A packed morning schedule also saw studies on the phenomenon of crowdsourcing focusing specifically on microstock photography sites, and research on the roots, motivations, and innovation disclosure patterns of community innovators and independent innovators.
MIT Doctoral researcher Sara Jahanmir then offered a novel take on user innovation, focusing specifically on lag users who are slow to adopt new technology. The study dispelled some common assumptions – that lag users have low financial status and are poorly educated, for example – and revealed that they can offer firms novel innovation methods due to not being influenced by prior user knowledge.

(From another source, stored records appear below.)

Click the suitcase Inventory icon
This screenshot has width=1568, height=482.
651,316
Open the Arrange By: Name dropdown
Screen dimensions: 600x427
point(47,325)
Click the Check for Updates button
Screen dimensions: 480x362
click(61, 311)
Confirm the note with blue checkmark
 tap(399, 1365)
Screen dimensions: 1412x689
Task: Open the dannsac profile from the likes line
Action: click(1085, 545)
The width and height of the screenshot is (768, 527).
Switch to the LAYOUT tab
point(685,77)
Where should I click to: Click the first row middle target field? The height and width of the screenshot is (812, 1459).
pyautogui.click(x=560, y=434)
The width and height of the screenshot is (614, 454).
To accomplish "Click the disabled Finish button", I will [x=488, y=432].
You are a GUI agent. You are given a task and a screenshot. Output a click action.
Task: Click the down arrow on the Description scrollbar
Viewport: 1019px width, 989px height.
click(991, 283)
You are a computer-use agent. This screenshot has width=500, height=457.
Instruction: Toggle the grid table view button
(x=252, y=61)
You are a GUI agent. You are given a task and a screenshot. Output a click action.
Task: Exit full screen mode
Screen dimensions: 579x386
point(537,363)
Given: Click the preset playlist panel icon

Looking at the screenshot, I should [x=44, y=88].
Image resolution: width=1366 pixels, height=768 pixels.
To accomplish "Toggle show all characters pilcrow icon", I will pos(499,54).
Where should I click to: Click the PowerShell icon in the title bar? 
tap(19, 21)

The huge variety of sectors within which user innovation can be harnessed was evident in the afternoon’s presentations, with Seppo Leminem, Laurea University of Applied Sciences, Finland, focusing on Living Labs – real life environments ranging from classrooms, to buildings, to entire cities or countries. These Living Labs provide an open innovation network with collaboration from multiple stakeholders striving for creation, prototyping and testing of new technologies.
The research of Fatima Senghore, George Washington University, examined the user innovation created through NASA’s International Space Apps Challenge. The competition is an annual hackathon held in locations across the globe where teams of technologists, scientists, designers, artists, educators, entrepreneurs, developers and students collaborate and engage with publicly available data to design innovative solutions for global challenges.
Meanwhile European Business School researcher Christian Landau discussed the concept of winners, losers, and non-participants in crowd innovation contests, and looked at the roles of motivation, creativity, and skills in this process.
Finally, Beedie PhD student Karen Robson presented her paper, which though not in the special issue of the journal, was still appropriate for the conference, given that it examined how to absorb innovations form different types of creative consumers. The research develops a typology of creative consumers and categorizes them into theoretically useful types.
It found that a one size fits all approach does not work for firms when it comes to absorbing consumer creative knowledge. It concludes that firms must consider what type of creative consumer they are dealing with, and may also have to prioritize their focus on learning from only one type of consumer.